Wednesday, June 16, 2004

Taking down Microsoft

Just read this interview of Scott Collins (of Mozilla/Netscape fame). It was a rather different interview. I mean most of these IT interviews I've read are either highly technical or crammed with business jargon.

This one was philosophical. Check out one of the quotes...

There's only one thing powerful in this world enough to topple Microsoft, if toppling Microsoft is your goal, and that is Microsoft. People and empires, they fall under their own weight, because they're the only ones heavy enough to take them down. I think we are seeing the beginnings of that, a tremendous backlash in the marketplace towards software companies that are taxing their users, hugely in the cases of these giants like PeopleSoft and Oracle, but even those that tax the middle class like Microsoft does.

There's also Microsoft's hubris, that they have all the answers, that they know what's right for you, but yet we keep getting more and more security patches from them, because they don't actually know what's right for us. And Ballmer is saying that they didn't make any mistakes. Everybody makes mistakes, I've certainly made my share, and I'm certain that Microsoft has made their share. And to say that the virus culture was different two years ago, that's not true. Viruses were bad two years ago just as they are now; it's the same environment and the same hostility. Microsoft didn't do the right thing then, it wasn't a different culture, and they made a mistake.

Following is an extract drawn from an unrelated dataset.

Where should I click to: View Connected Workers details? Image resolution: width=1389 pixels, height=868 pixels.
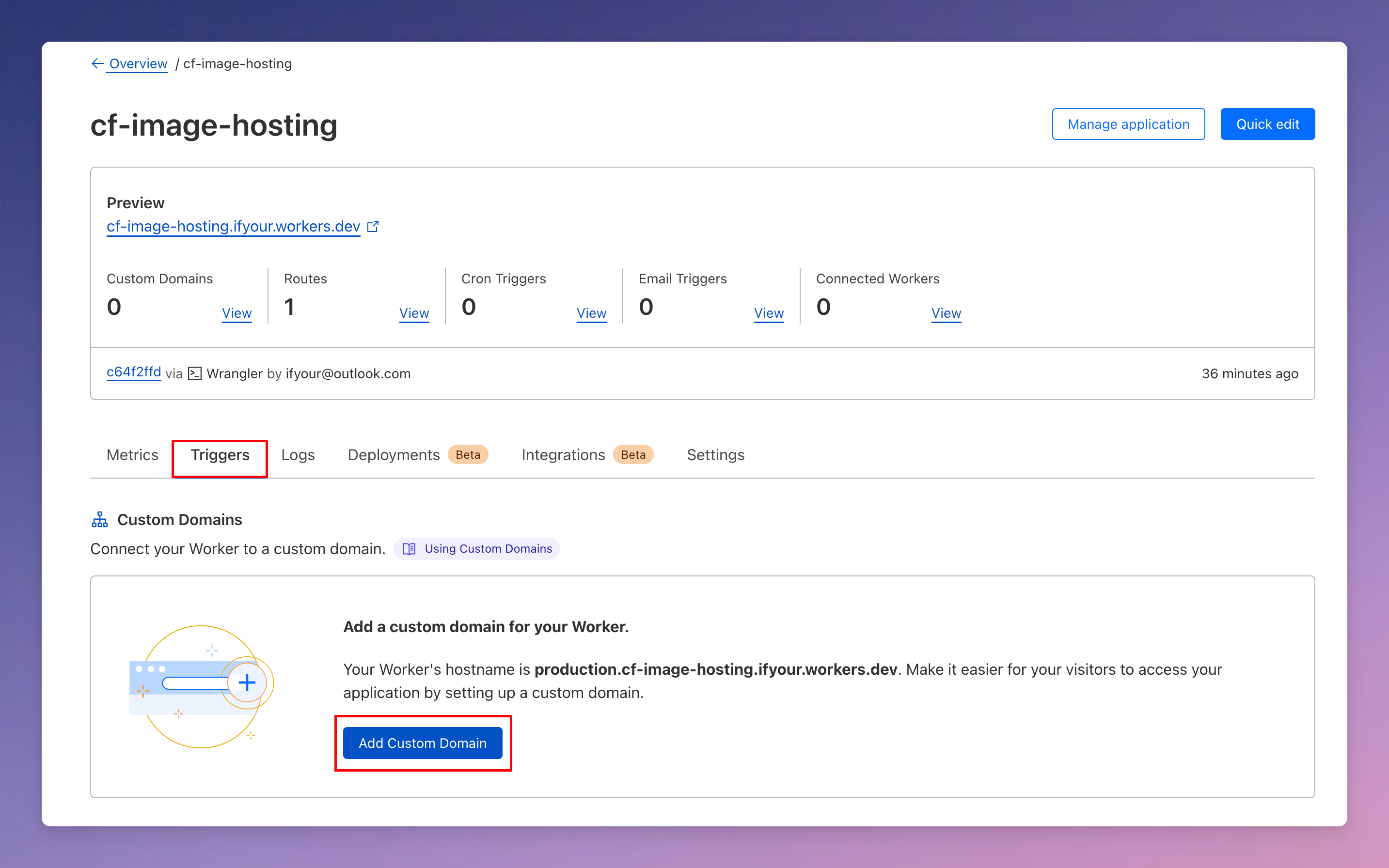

Pride comes before a fall, and it is their hubris in knowing what people want, and saying "we know what is good for you," that is eventually going to pull them down. It's not going to be that somebody else actually knows better, because Microsoft actually does have a pretty good idea of what one generalized virtual person wants. But I think in the new world it's not about one big program to solve everybody's needs, it's about a zillion tiny programs all stuck together. Stuck together one way for you, stuck together another way for me that do the right thing. I think people are becoming savvy enough where they don't want a general program, they want something customized, they want a software kit that does what they want. Maybe if you're a business, it's not that every employee has a software kit, but maybe you are willing to spend to have two IT guys take an existing software kit and make it exactly what your business needs.

Microsoft is going to make it so painful for people to have exactly what they want that they'll give up. Some of them will live with what Microsoft gave them, and others will turn to systems to where they can get exactly what they want. And since no two people want the same thing, it's going to be a world of putting the pieces together. Microsoft will be the fall of Microsoft, and that's when the little pieces that cooperate with each other will thrive. Will Mozilla beat Microsoft? No. Can Mozilla thrive? Yes. What will make Mozilla thrive? Microsoft's fall under their own weight.